Short task:
Reproduce the lines of the entries below verbatim, starting at the line that contains "Task: Expand dropdown next to 新規 button" and ending at the line that contains "coord(862,78)".

* START Data extract *

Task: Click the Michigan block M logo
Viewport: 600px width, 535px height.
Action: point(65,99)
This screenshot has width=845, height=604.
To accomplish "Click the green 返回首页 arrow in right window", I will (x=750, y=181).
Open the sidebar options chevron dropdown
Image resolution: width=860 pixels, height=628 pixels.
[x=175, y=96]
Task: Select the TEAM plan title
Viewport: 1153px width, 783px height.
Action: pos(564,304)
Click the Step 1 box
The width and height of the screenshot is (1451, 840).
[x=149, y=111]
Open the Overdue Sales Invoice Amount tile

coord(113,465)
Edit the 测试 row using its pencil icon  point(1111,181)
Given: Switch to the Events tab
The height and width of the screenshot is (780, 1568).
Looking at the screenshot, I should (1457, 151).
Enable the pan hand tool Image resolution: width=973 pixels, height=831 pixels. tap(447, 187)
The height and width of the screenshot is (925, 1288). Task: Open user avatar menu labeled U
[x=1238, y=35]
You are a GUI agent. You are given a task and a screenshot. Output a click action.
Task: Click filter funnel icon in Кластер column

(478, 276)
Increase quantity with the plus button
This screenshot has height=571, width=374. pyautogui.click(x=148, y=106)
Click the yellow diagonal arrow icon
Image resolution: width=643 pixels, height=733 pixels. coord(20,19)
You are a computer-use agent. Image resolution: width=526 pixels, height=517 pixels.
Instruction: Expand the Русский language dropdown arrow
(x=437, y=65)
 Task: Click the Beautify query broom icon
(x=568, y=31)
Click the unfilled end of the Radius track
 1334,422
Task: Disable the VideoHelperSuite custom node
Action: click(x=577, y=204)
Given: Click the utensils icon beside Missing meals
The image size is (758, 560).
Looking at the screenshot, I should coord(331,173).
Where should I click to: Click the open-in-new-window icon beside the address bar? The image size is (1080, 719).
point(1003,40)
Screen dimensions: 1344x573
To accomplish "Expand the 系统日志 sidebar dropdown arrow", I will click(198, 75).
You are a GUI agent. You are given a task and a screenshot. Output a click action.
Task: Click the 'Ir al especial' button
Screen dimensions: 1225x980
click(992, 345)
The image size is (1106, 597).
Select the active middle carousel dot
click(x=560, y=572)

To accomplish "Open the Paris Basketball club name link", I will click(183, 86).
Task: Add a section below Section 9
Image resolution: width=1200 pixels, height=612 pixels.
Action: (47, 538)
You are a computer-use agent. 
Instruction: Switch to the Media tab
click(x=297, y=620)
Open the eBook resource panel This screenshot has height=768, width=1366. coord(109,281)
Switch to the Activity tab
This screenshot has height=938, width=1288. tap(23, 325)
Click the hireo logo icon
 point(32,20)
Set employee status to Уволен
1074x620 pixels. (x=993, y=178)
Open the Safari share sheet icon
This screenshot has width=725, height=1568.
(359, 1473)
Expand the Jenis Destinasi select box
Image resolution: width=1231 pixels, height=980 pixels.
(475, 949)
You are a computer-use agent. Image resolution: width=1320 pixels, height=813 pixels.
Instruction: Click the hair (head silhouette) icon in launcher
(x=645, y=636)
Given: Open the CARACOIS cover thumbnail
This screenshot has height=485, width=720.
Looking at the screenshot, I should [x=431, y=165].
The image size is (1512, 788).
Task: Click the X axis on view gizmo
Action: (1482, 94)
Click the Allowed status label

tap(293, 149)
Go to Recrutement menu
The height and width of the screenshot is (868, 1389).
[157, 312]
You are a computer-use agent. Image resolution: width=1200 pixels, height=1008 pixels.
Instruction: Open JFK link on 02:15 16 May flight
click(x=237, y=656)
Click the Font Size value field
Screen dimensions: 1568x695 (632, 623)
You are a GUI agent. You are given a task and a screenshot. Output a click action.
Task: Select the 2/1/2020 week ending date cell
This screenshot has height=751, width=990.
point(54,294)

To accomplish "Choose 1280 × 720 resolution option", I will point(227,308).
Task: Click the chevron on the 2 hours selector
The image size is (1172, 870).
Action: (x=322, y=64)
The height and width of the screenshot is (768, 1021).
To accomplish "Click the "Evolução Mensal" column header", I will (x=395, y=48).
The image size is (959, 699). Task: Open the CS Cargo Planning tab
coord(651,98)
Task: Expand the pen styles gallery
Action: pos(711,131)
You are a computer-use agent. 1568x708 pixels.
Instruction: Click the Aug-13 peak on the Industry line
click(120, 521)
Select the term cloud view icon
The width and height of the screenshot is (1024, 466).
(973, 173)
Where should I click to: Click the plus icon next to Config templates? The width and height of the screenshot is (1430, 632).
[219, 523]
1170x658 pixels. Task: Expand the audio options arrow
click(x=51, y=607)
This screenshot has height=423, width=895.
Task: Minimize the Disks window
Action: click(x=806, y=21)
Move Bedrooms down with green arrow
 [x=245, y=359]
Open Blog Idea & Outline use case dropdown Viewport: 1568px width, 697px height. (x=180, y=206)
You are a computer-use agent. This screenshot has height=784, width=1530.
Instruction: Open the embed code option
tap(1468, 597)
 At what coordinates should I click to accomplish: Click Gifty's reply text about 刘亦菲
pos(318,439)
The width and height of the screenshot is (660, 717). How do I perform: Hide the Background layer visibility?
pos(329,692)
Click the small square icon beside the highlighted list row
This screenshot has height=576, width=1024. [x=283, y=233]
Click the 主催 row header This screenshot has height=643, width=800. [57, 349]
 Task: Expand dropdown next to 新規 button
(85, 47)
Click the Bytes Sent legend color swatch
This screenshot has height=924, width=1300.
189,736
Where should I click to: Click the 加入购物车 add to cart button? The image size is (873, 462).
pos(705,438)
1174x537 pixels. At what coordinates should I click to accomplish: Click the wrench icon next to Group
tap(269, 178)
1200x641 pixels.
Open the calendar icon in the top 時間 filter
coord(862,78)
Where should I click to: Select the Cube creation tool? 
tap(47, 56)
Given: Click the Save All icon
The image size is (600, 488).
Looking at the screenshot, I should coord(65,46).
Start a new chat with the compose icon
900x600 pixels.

* END Data extract *

Expected output:
 Task: Expand dropdown next to 新規 button
(85, 47)
Click the Bytes Sent legend color swatch
This screenshot has height=924, width=1300.
189,736
Where should I click to: Click the 加入购物车 add to cart button? The image size is (873, 462).
pos(705,438)
1174x537 pixels. At what coordinates should I click to accomplish: Click the wrench icon next to Group
tap(269, 178)
1200x641 pixels.
Open the calendar icon in the top 時間 filter
coord(862,78)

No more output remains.